## Исходный отрывок:
Я тоже не знаю, как долго продолжалась прогулка по Воробьевым горам, кто и какие приводил аргументы, но результат ее известен – отец, с помощью Микояна или без него, «доломал» Кагановича, а тот, видимо, в свою очередь, уговорил Молотова не настаивать.
Так или иначе, но на следующий день обстановка в Президиуме ЦК переменилась. В самом начале обсуждения польского вопроса отец твердо расставил все точки над «и»: «Учитывая обстановку, следует отказаться от вооруженного вмешательства. Проявить терпимость».
«Все согласны», – записал Малин345. «Все» – значит, и Молотов с Кагановичем.
Дальше перешли к обсуждению будущего советских советников в польских учреждениях, цен на польский уголь, отзыва советских генералов, служивших в польских вооруженных силах.
Однако Молотов окончательно не смирился. Он не сомневался – за Гомулкой во власть потянутся его «подельники», те, кого при Сталине держали не в ЦК, а в тюрьме. Он посчитал необходимым дать «оценку» событиям в Польше, предложил товарищам Микояну, Кагановичу, Молотову и Шепилову подготовить информацию для встречи с представителями братских партий. Какую «информацию» подготовят Молотов, Каганович вместе с Микояном и Шепиловым, догадаться не трудно – осудят, заклеймят, пригвоздят к позорному столбу.
«Товарищи Хрущев и Булганин высказываются за то, чтобы не писать такую информацию.

## Строки данных:
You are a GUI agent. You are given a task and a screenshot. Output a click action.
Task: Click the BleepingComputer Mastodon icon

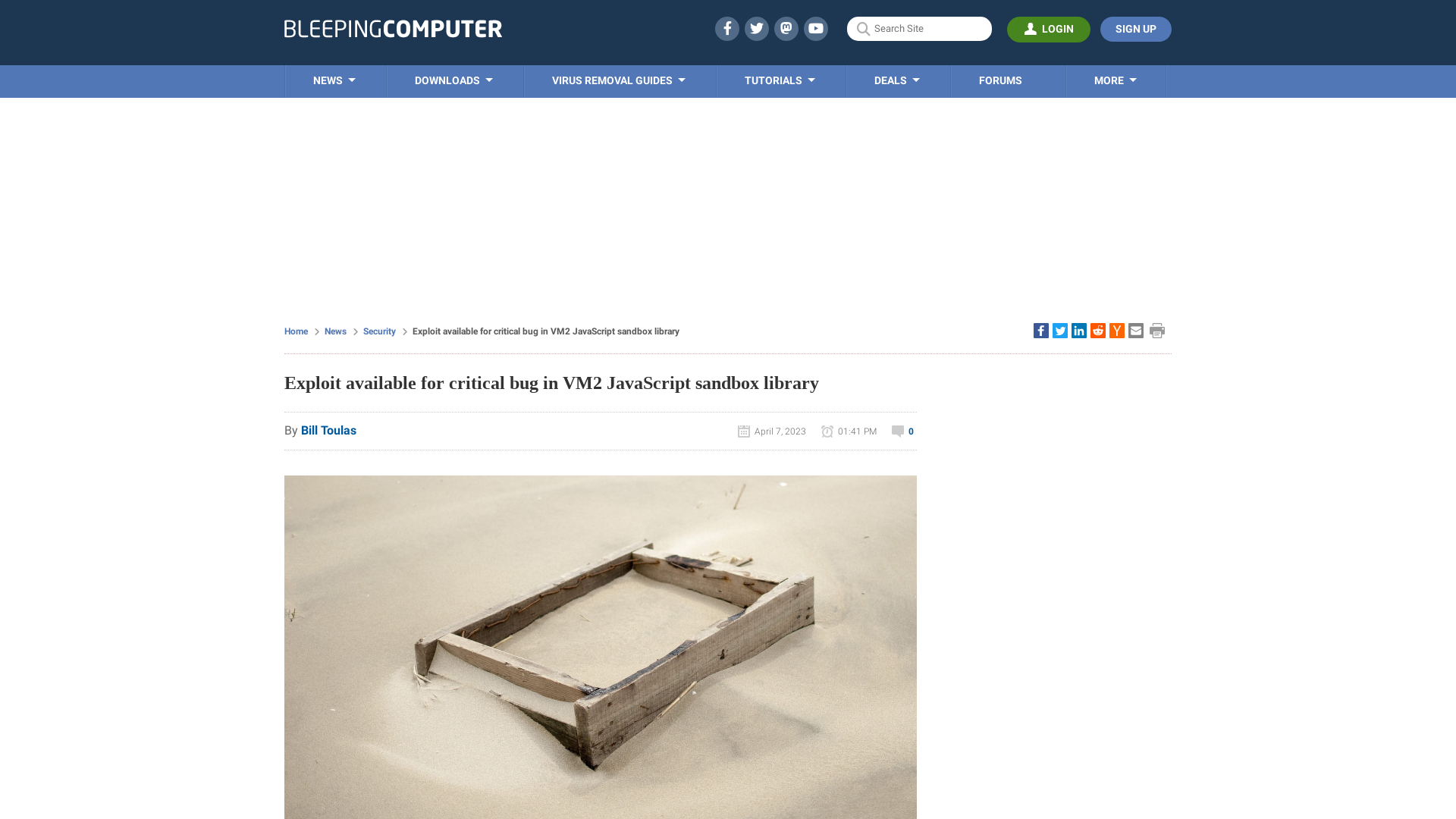786,28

## Задание A:
Назовите все темы, которые в отрывке перечислены после слов «Дальше перешли к обсуждению».
## Задание B:
Пожалуйста, выведите без изменений часть отрывка: начните со слов "Однако Молотов окончательно" и остановитесь после слов "писать такую информацию.".

## Полное решение A:
- будущее советских советников в польских учреждениях
- цены на польский уголь
- отзыв советских генералов, служивших в польских вооруженных силах

## Полное решение B:
Однако Молотов окончательно не смирился. Он не сомневался – за Гомулкой во власть потянутся его «подельники», те, кого при Сталине держали не в ЦК, а в тюрьме. Он посчитал необходимым дать «оценку» событиям в Польше, предложил товарищам Микояну, Кагановичу, Молотову и Шепилову подготовить информацию для встречи с представителями братских партий. Какую «информацию» подготовят Молотов, Каганович вместе с Микояном и Шепиловым, догадаться не трудно – осудят, заклеймят, пригвоздят к позорному столбу.
«Товарищи Хрущев и Булганин высказываются за то, чтобы не писать такую информацию.